Scientists have successfully engineered tobacco plants to produce five potent psychedelic compounds – psilocin, psilocybin, DMT, bufotenin, and 5-methoxy-DMT – that are typically sourced from mushrooms, plants, and even animal secretions like the Colorado river toad. This breakthrough offers a potentially simpler and more sustainable method for producing these substances, primarily for research and future pharmaceutical applications.

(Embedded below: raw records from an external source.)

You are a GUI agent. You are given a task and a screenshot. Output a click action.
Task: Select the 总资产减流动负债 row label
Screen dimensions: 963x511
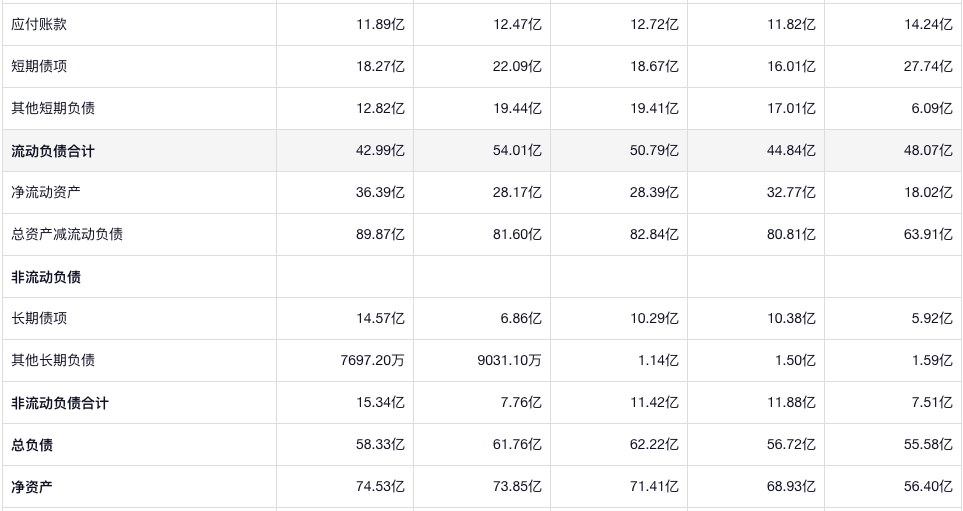pyautogui.click(x=67, y=234)
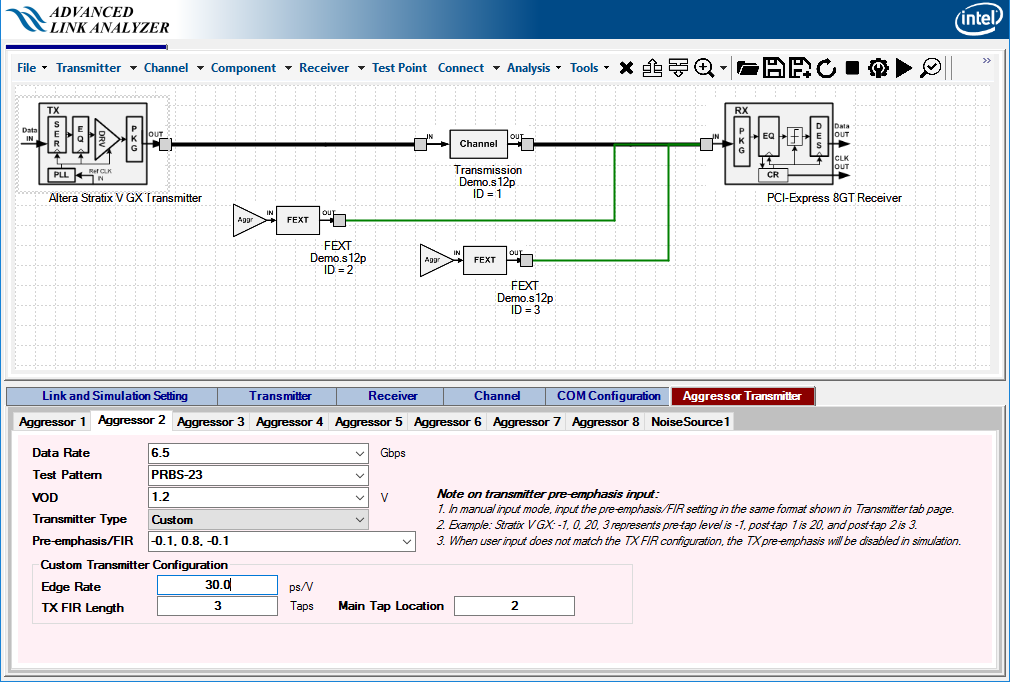The height and width of the screenshot is (682, 1010).
Task: Click the Edge Rate input field
Action: pyautogui.click(x=217, y=585)
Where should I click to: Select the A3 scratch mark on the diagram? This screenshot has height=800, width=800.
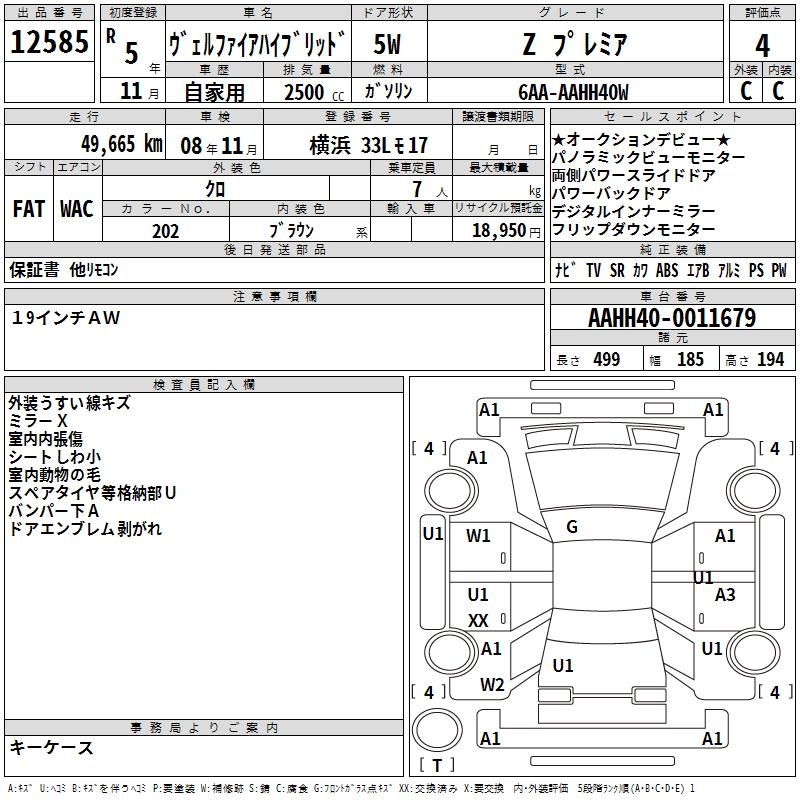tap(725, 595)
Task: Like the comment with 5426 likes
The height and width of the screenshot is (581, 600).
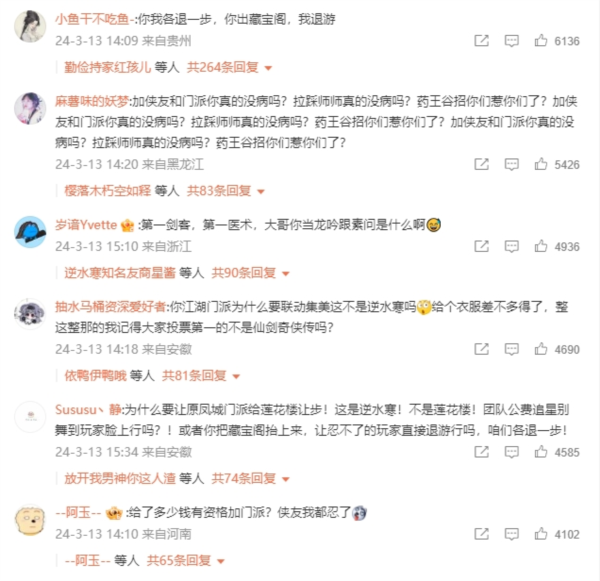Action: point(541,164)
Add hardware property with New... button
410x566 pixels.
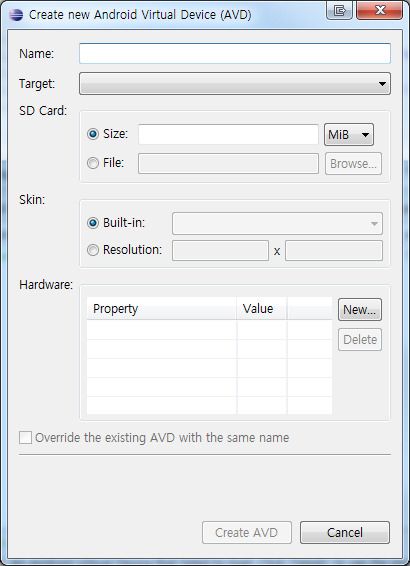[360, 309]
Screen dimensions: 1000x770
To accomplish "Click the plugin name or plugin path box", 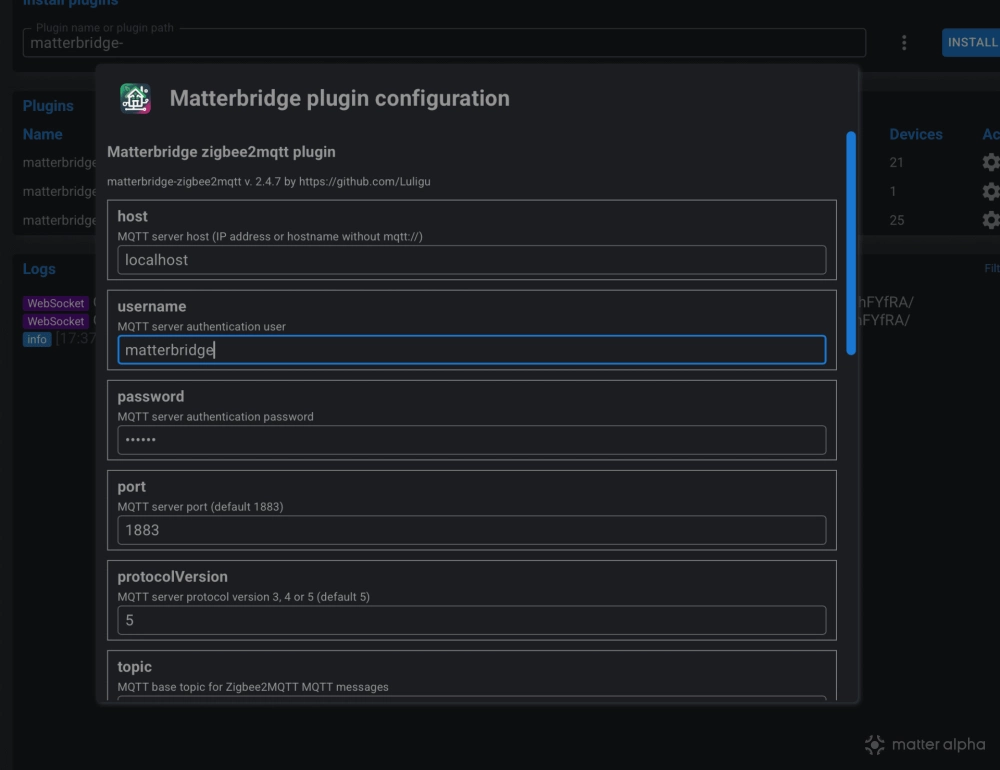I will (x=443, y=43).
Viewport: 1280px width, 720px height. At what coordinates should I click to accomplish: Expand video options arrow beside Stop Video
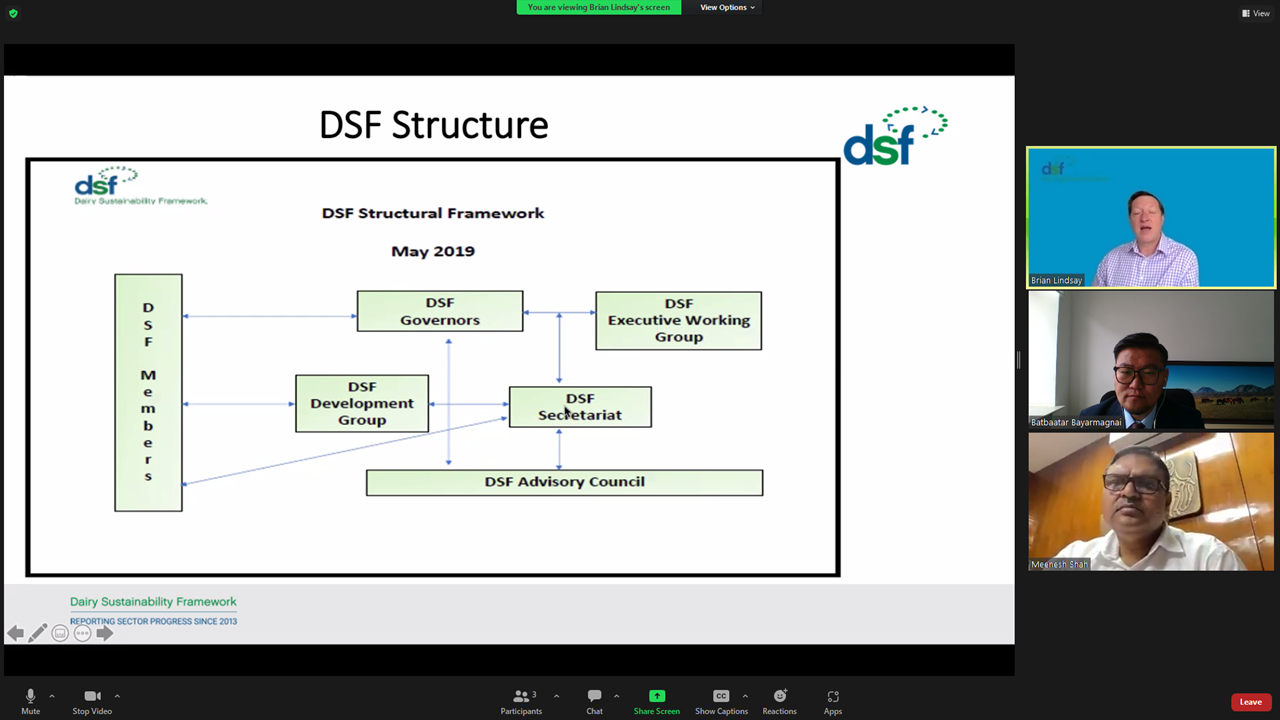117,696
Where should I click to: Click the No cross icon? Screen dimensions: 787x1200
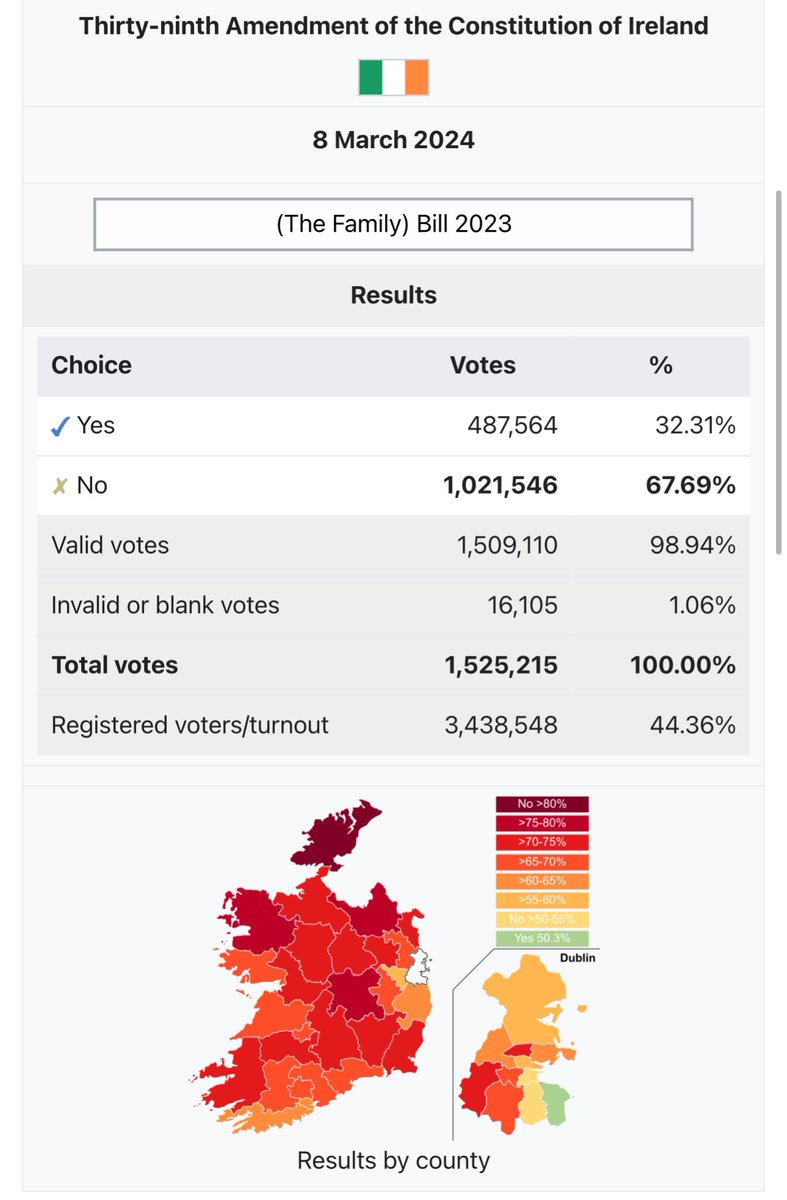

The Science Behind the Breakthrough
The research team, led by Asaph Aharoni at the Weizmann Institute of Science in Israel, employed a technique called agroinfiltration. This method uses bacteria to temporarily introduce genes from other organisms into the tobacco plants (Nicotiana benthamiana ). The plants then synthesize proteins based on these introduced genes, but the DNA isn’t permanently integrated into the plant’s genome, preventing unintended inheritance.
Adding just nine genes enabled the plants to produce all five psychedelic compounds. Currently, these substances are either extracted from natural sources (which can strain threatened populations) or synthesized chemically, both of which are less efficient than this new method.
Why This Matters: The Rise of Psychedelic Medicine
The growing interest in psychedelic compounds for therapeutic purposes, including treatment-resistant depression and PTSD, is driving demand for more reliable and scalable production methods. Current sourcing practices risk overexploitation of wild populations, making plant-based manufacturing an attractive alternative.
The fact that this can be done in tobacco plants is significant because tobacco is easily cultivated in controlled environments like greenhouses, reducing external pressures on wild resources. This also opens the door for future pharmaceutical farming (“pharming”), where crops are genetically modified to produce drugs.
The Bigger Picture: “Pharming” and Green Factories
The concept of using plants as “green factories” for drug production isn’t new. Plant-derived protein drugs have been approved in the US since 2012, and research in this field dates back to at least 2002 when maize was engineered to produce a pharmaceutical protein. More recently, in 2022, tobacco plants were used to synthesize cocaine, demonstrating their potential for producing even illicit compounds.
Rupert Fray at the University of Nottingham highlights that roughly 25% of prescription drugs are already plant-derived, and there are huge opportunities to expand this practice. The ability to manufacture complex molecules in plants proves an understanding of biochemical pathways, which is essential for further research.
“If you want to understand something, you’ve got to be able to build something, so showing that you can make it in tobacco plants is useful,” says Fray.
The researchers acknowledge the ethical implications of genetically modifying plants to produce recreational drugs and have taken precautions to prevent the engineered traits from becoming inheritable. Despite this, the technology’s potential raises questions about access, regulation, and the future of psychedelic production.
This development marks a significant step towards more efficient and sustainable drug manufacturing, but also underscores the need for careful consideration of its broader implications.